> Estratto della fonte:
Questi, per sopravvivere nel mondo, sembra aver bisogno di una sorta
di angelo custode che lo conduca per mano attraverso le tenebre della
violenza: il famoso pastore. Dio punirà i malvagi di una giusta
vendetta e benedirà il pastore di buona volontà.
C’è
un uomo timorato di dio nel film di Tarantino? Probabilmente no, e
colui che Jules salverà nel finale può dirsi tutto fuor che una
pecorella smarrita. Ma torneremo in seguito sull’argomento.
Questa
sequenza è anche quella della scoperta della valigetta, il Mc Guffin
del film, il Graal da riconquistare, il cui contenuto, che possiamo
scoprire grazie al codice del diavolo, 666, non viene però mai
rivelato allo spettatore. Tarantino ha detto di non aver voluto
mostrare il contenuto così che ogni spettatore potesse inserirci ciò
che più desiderava. La luce d’oro ci rimanda al mistero del
contenuto della borsetta in Bella di giorno di Luis Bunuel e
al contenuto dell’Arca dell’Alleanza nel primo Indiana Jones.
Jules
prima di uccidere la sua vittima mangia con lui (anzi, a dire il vero
gli ruba letteralmente il panino che i francesi chiamano Royal e gli
americani Quarto di libbra e Brett sa rispondere del perché di
quella differenza di nome, cosa che Vincent non era stato in grado di
fare!!!), atto supremo di umiliazione che ci riporta all’analogo
gesto di Sentenza ne Il buono, il brutto e il cattivo di
Sergio Leone, cui Tarantino deve certamente una buona fetta di
ispirazione (tre personaggi, tutti a loro modo cattivi, che bene o
male si incrociano e uno solo di loro muore; per non parlare del
triello finale di Jules, Yolanda e Vincent che ci rimanda a quello di
Tuco, Sentenza e il Biondo). Come Sentenza, Jules compie un lavoro e
una missione che deve portare fino in fondo perché così gli impone
il suo codice etico.
"Penso
che ti ritroverai, quando tutta questa merdata sarà finita, ti
ritroverai un figlio di puttana sorridente. …In questo momento ha
talento, ma, per quanto sia doloroso, il talento non dura e il tuo
tempo sta per finire…" Nel
discorso in voce off di Marsellus a Butch, che introduce il capitolo
dedicato a Vincent e la moglie di Marsellus, Mia (Tarantino ama, in modo
molto letterario, dividere le sue storie in capitoli), c’è un
concentrato di allusioni interessanti: innanzitutto la voce di
Marsellus, una sorta di grande padre per molti (sicuramente per
Vincent e Jules) e dunque la voce del principio di realtà, la voce
del padrone; pare anche per Butch essere una sorta di voce interiore
perché le parole che Marsellus pronuncia sono scandite sul primo
piano di Butch senza che il boss sia inquadrato ( e Butch non guarda
in camera, quindi non possiamo nemmeno parlare di una soggettiva di
Marsellus).

> Dati disponibili:
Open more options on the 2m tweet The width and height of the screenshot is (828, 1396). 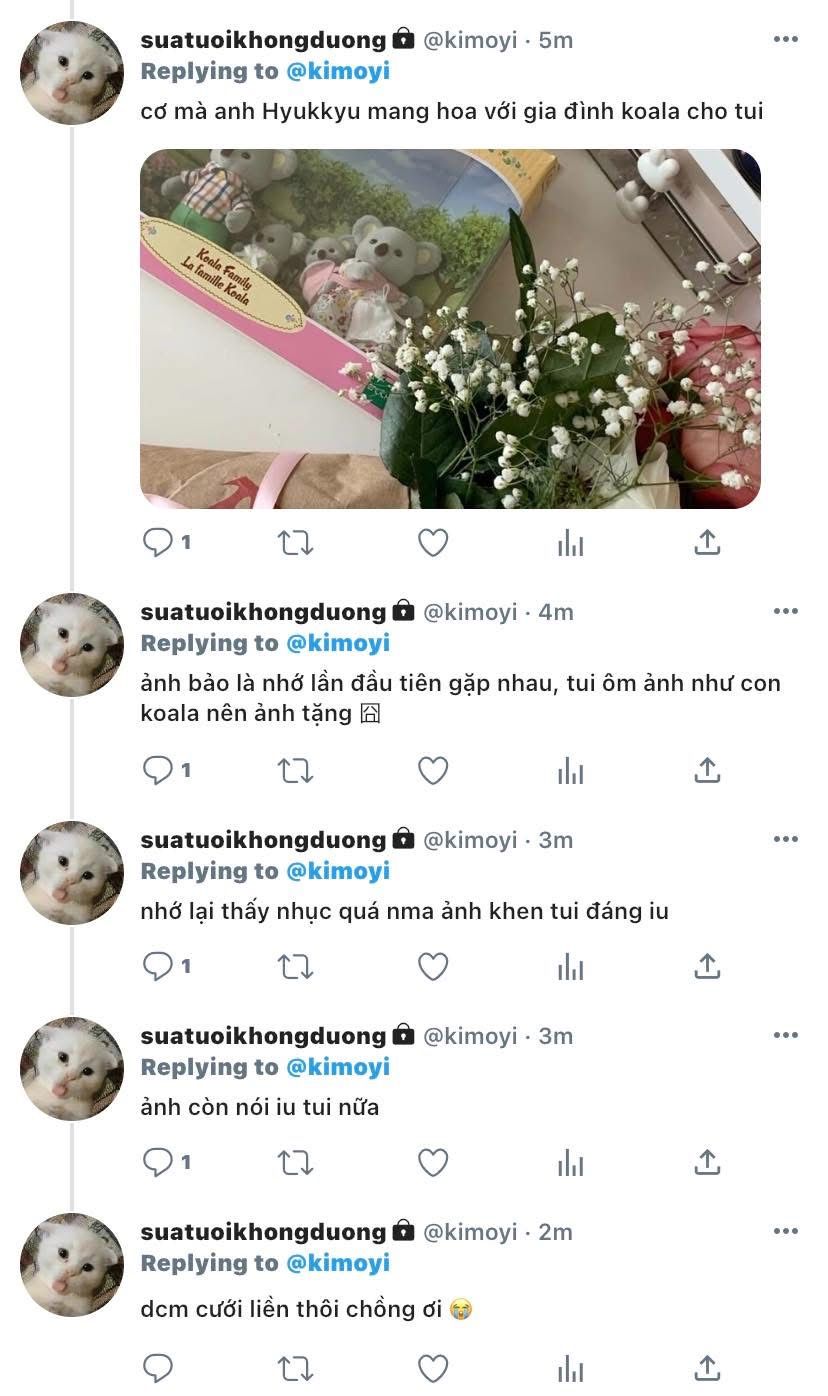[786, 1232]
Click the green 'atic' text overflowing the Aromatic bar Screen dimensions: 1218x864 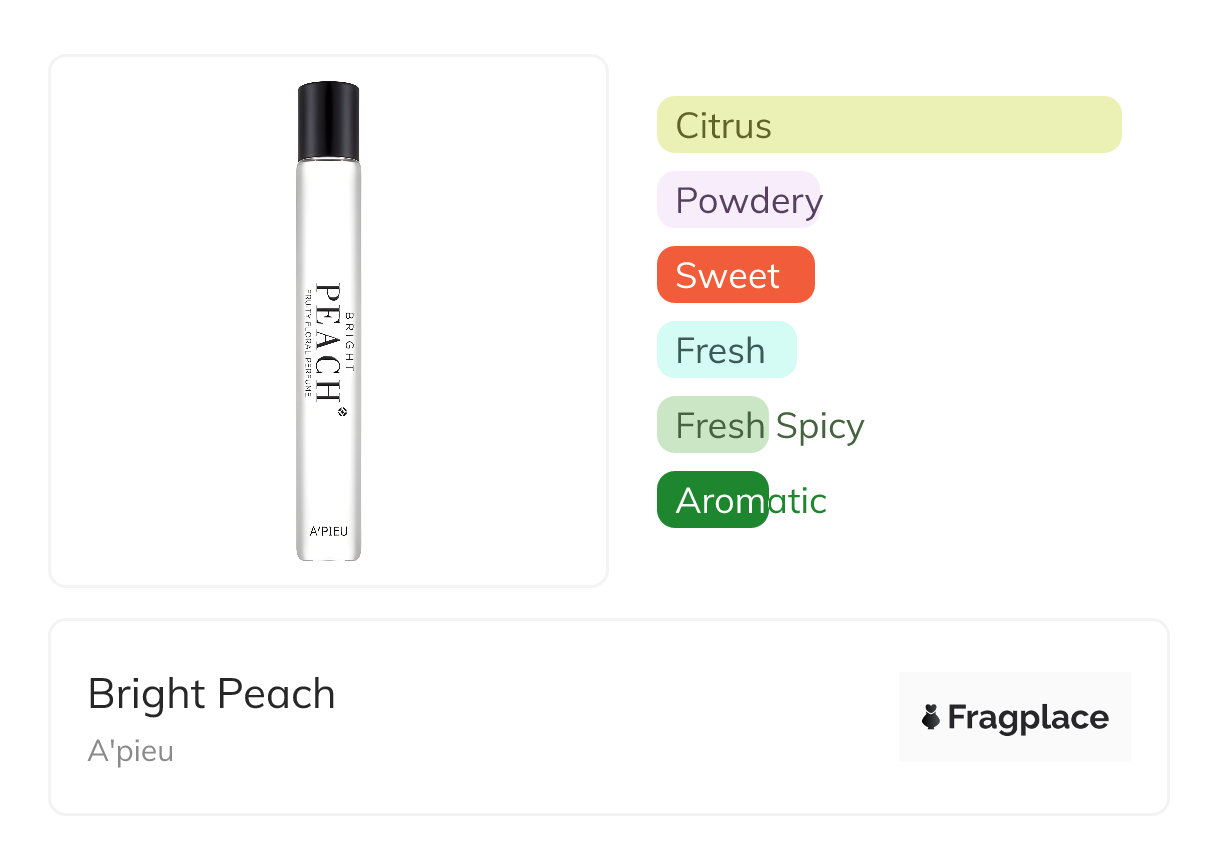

> Problemi da risolvere:
[1] Nel brano sul film di Tarantino, con quale codice si può scoprire il contenuto della valigetta?
[2] Riporta dal brano sul film di Tarantino il passo che va da «Questi, per sopravvivere» a «di buona volontà.», estremi inclusi.
Le righe qui non hanno alcun ruolo.

> Soluzioni dei quesiti:
[1] Con il codice del diavolo, 666.

[2]
Questi, per sopravvivere nel mondo, sembra aver bisogno di una sorta
di angelo custode che lo conduca per mano attraverso le tenebre della
violenza: il famoso pastore. Dio punirà i malvagi di una giusta
vendetta e benedirà il pastore di buona volontà.